The question caught me unawares and I had to pause to think about it. We'd been together for almost six months and I had refused to think deeply on the whole situation. I knew, from so many moments of self-discovery, that it was out of fear that I might find it all to be false, a dream. I closed my eyes when I realized that I truly did not want that to
be the case. I wanted it all to be real. I wanted it all to be the future I now had laid out before me. A lifetime with the man I loved. No hesitation, no uncertainty, no distrust. I opened my eyes and said as much to his face. I expected he would be hurt but he only nodded.

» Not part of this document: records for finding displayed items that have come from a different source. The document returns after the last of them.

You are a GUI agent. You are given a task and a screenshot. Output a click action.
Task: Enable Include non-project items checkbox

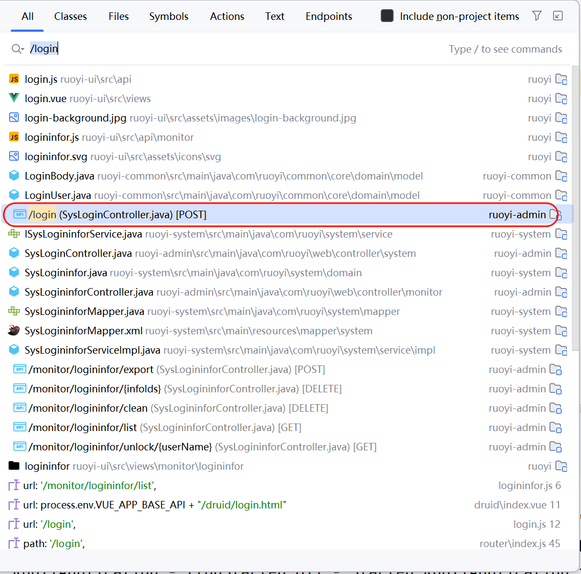click(x=387, y=16)
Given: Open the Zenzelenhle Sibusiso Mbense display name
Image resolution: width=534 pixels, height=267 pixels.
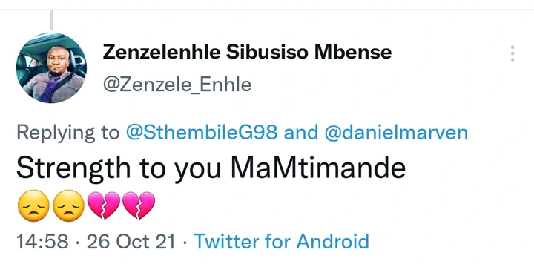Looking at the screenshot, I should [247, 53].
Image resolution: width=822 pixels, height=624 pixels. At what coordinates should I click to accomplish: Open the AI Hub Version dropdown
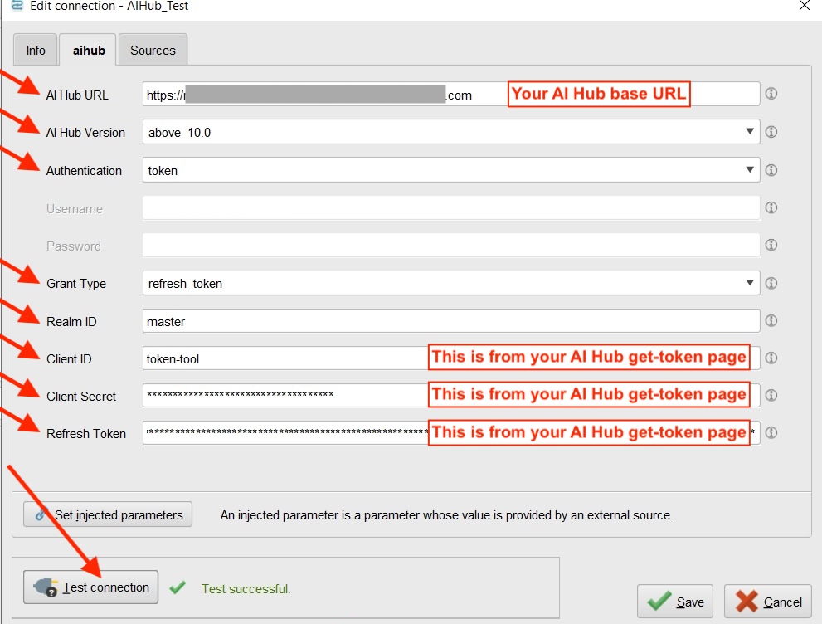751,131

"You know that is impossible, right? No one can know the future. No one, especially you, with your unfortunate past, can escape the foibles of humanity. You will most likely always feel that niggling of self-doubt, that unavoidable concern that I, like Thorne and even your father before him, would betray you."
"Jesus," I whispered. "How can you be so nonchalant about it?" The pressure built against the walls of my hearts and I took a slow deep breath.

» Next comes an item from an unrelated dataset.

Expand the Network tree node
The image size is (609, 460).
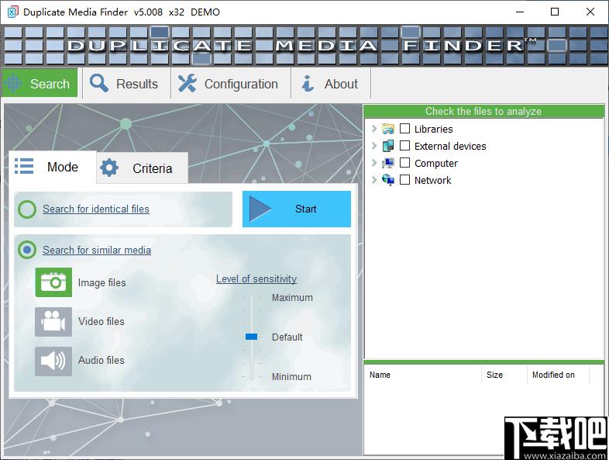click(374, 180)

"Because I know you, Paris. I've known you most of your life, since you were a child. And, I am here to tell you now that there is one truth that you must understand and accept."
"And, what is that, then?"
"I will never, under any circumstance, betray you. I would rather die first."
A wave of shock flowed over me. The brunt of his words was nothing to the simple fact that, as he spoke them, so openly and honestly, I saw the first tears from him that I'd ever seen. He smiled, even though the tears swept down his face. I scooted up closer to him, wrapping my arms beneath and around him.
"I love you," I said. I had not spoken those words to any man before. Even Thorne. He squeezed me tight and cleared his throat of the teary choke before whispering in my ear.
"'I have led her home, my love, my only friend, there is none like her, none.'"
"What is that?"
"Alfred, Lord Tennyson. He wrote those words. Yet, I believe undeniably that he wrote them so that I could speak them to you. I love you, Paris. Somehow, I think I always have."
CHAPTER 61
1975, THE CITADEL, AGE 98
P eppered among the bouts of separation due to various separate assignments, I spent the next ten years spending as much time as possible getting to know Garrett better. I also ended up growing to trust him like I'd never trusted another. I thought back over the past century and tried to remember some moment, some action from him that would provide any little reason for not giving in fully to the emotions that had now consumed me.